De acordo com a informação oficial, cidadãos angolanos e cabo-verdianos que solicitem um visto B1/B2 (turismo ou negócios) poderão ser obrigados a depositar uma fiança no valor de 5.000, 10.000 ou 15.000 dólares, sendo o montante definido caso a caso durante a entrevista consular.

O pagamento da fiança só deve ser efectuado após instruções directas de um funcionário consular e é feito exclusivamente através da plataforma oficial Pay.gov, do Departamento do Tesouro dos EUA, mediante submissão do Formulário I-352 do Departamento de Segurança Interna. As autoridades norte-americanas alertam que pagamentos feitos fora dos seus sistemas não são da sua responsabilidade.

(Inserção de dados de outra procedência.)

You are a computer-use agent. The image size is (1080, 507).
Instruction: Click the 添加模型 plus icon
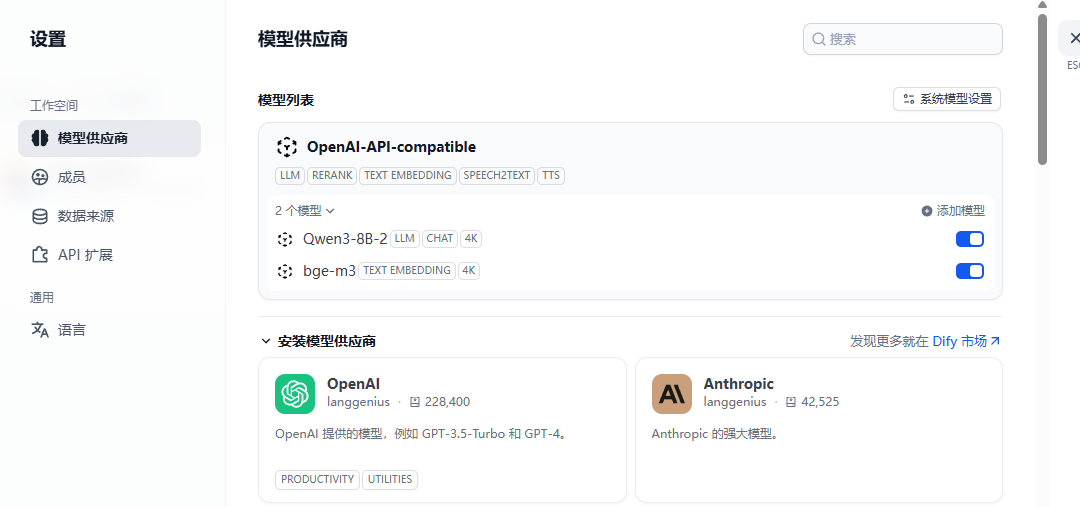click(x=927, y=211)
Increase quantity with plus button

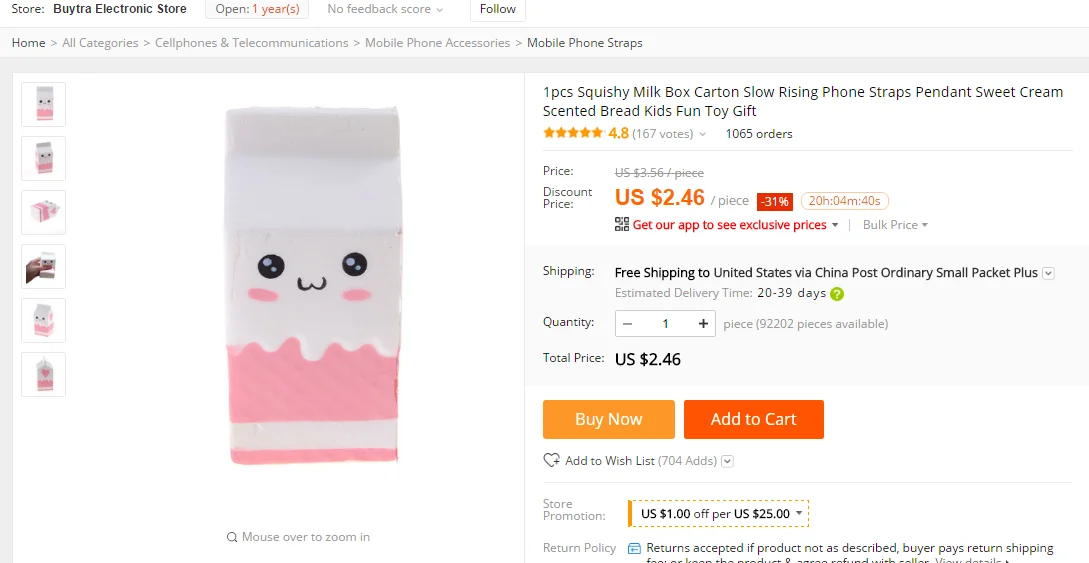(x=704, y=323)
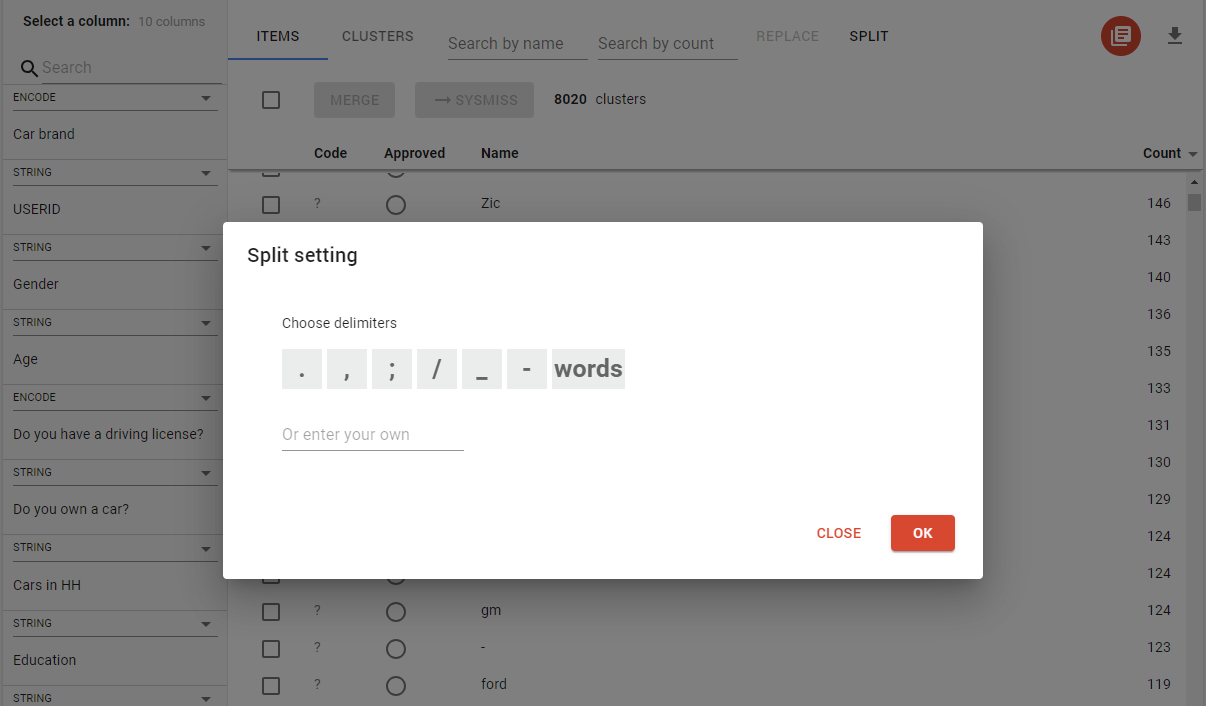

O Governo dos EUA esclarece ainda que o pagamento da fiança não garante a emissão do visto. Caso o requerente pague qualquer valor sem orientação consular, o montante não será devolvido.

No âmbito deste programa, os viajantes que tenham depositado a fiança ficam igualmente obrigados a entrar e sair dos Estados Unidos apenas por portos de entrada específicos, nomeadamente os aeroportos internacionais de Boston (Logan), Nova Iorque (JFK) e Washington Dulles.

A fiança será automaticamente devolvida se o viajante sair dos EUA dentro do prazo autorizado, se não viajar antes do vencimento do visto ou se tiver a entrada recusada. No entanto, em casos de permanência ilegal, pedido de alteração do estatuto migratório ou outras violações, o processo poderá ser encaminhado para o Serviço de Cidadania e Imigração dos Estados Unidos (USCIS), podendo resultar na perda do valor depositado.

Além de Angola e Cabo Verde, a lista inclui dezenas de países de África, Ásia, Caraíbas e América Latina, num esforço das autoridades norte-americanas para reforçar o controlo migratório e reduzir o número de estrangeiros em situação irregular.